┌────────

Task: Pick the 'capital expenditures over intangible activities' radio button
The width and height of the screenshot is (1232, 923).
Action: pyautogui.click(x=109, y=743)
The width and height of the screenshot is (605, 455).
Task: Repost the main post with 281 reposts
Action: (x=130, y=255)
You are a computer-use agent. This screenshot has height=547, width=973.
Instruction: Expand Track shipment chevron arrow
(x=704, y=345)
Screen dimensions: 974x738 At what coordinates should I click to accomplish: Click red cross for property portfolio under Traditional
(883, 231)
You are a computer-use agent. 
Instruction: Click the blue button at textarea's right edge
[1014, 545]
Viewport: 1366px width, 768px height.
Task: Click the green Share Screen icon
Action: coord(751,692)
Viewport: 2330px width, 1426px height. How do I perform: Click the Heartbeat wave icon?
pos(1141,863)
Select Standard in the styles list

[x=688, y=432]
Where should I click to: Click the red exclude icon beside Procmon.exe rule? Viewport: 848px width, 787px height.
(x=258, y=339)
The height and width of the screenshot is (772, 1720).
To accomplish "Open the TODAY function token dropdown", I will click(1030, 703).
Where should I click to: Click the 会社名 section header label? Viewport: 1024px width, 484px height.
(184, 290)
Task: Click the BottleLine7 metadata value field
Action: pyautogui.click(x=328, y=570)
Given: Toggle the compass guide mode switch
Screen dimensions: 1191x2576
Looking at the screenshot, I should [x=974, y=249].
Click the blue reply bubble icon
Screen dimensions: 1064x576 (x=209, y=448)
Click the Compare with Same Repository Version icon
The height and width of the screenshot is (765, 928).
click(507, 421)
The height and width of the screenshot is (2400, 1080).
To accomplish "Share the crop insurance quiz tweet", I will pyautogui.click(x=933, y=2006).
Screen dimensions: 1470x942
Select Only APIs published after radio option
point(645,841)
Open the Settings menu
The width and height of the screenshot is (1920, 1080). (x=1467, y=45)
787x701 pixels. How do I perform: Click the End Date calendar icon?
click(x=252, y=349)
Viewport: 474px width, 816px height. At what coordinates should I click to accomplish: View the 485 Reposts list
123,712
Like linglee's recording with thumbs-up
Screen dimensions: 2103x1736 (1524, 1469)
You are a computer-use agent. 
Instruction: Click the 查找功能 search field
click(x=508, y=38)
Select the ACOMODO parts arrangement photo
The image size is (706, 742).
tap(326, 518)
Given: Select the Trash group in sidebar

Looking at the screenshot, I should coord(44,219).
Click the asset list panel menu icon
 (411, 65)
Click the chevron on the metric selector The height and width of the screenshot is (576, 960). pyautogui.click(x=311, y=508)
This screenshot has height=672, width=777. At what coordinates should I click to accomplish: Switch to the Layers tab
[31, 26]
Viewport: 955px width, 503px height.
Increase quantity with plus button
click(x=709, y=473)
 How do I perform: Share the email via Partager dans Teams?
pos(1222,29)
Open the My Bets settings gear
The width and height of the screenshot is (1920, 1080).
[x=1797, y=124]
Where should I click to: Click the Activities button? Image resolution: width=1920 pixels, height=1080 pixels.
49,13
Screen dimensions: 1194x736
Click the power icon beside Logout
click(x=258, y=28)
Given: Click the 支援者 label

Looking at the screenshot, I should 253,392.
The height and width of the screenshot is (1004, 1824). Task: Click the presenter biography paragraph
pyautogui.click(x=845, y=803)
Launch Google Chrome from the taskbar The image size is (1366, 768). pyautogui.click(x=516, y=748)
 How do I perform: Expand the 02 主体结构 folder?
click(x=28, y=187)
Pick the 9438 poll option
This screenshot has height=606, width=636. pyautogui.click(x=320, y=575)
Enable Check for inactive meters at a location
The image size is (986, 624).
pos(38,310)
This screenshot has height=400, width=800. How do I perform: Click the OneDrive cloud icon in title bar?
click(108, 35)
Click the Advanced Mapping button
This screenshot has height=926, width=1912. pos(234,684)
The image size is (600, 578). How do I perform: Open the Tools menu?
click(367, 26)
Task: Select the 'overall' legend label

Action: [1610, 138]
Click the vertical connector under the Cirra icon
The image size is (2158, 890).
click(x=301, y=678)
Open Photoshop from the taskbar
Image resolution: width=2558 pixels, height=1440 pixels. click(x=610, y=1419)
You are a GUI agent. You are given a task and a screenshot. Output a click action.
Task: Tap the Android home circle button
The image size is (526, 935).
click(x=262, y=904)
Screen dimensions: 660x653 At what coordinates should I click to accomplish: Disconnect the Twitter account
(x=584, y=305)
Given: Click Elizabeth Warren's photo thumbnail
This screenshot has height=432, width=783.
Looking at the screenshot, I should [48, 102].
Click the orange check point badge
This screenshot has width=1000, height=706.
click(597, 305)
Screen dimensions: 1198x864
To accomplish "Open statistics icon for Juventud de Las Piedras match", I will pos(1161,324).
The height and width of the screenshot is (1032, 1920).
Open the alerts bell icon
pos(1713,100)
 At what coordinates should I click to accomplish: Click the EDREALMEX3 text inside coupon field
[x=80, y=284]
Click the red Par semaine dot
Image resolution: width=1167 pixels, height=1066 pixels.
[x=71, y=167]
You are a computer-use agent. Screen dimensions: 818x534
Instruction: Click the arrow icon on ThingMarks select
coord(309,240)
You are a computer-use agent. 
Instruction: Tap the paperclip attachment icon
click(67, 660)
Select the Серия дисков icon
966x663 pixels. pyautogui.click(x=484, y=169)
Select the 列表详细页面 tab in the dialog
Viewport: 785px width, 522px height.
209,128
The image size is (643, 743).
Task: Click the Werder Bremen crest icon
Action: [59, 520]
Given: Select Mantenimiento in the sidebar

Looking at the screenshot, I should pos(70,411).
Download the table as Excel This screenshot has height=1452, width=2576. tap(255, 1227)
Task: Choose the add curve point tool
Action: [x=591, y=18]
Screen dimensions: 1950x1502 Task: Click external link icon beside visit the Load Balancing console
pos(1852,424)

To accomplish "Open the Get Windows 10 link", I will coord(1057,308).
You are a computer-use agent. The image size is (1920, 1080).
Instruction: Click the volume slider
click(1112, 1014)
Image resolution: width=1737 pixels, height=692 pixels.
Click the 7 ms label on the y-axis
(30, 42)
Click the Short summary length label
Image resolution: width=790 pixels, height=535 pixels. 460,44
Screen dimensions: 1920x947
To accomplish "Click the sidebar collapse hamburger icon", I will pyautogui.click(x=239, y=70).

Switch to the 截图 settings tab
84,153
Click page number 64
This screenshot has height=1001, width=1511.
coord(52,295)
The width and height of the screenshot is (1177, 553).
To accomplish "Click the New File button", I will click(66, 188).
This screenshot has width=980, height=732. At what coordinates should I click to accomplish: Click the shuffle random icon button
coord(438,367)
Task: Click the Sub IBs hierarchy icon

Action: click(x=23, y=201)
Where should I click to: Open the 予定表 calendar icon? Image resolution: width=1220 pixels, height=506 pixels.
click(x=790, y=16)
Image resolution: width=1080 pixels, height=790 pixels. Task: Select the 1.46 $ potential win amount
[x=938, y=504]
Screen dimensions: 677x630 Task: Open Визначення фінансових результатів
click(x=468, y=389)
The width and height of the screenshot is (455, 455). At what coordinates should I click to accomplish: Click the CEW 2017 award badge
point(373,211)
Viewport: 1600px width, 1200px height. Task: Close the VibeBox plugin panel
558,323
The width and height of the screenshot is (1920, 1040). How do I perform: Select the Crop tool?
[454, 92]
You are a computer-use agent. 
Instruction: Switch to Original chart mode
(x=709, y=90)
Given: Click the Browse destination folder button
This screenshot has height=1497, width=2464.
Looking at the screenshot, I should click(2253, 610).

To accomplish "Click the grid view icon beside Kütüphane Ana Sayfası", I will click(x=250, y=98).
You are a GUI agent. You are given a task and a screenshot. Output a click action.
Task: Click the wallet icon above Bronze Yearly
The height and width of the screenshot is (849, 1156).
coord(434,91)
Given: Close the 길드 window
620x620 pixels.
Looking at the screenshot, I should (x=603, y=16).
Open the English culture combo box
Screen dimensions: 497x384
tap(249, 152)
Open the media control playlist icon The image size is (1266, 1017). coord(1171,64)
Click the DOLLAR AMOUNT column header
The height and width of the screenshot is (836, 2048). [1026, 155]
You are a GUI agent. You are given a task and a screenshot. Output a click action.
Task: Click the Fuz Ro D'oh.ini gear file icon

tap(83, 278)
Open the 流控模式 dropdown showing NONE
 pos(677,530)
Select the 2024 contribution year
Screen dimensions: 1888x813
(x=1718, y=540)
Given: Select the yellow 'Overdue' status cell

└────────

Aim: Reproduce the records verbatim from the line with "I will coord(1057,308)." up to and including the line with "will pyautogui.click(x=239, y=70).".

Output below:
To accomplish "Open the Get Windows 10 link", I will coord(1057,308).
You are a computer-use agent. The image size is (1920, 1080).
Instruction: Click the volume slider
click(1112, 1014)
Image resolution: width=1737 pixels, height=692 pixels.
Click the 7 ms label on the y-axis
(30, 42)
Click the Short summary length label
Image resolution: width=790 pixels, height=535 pixels. 460,44
Screen dimensions: 1920x947
To accomplish "Click the sidebar collapse hamburger icon", I will pyautogui.click(x=239, y=70).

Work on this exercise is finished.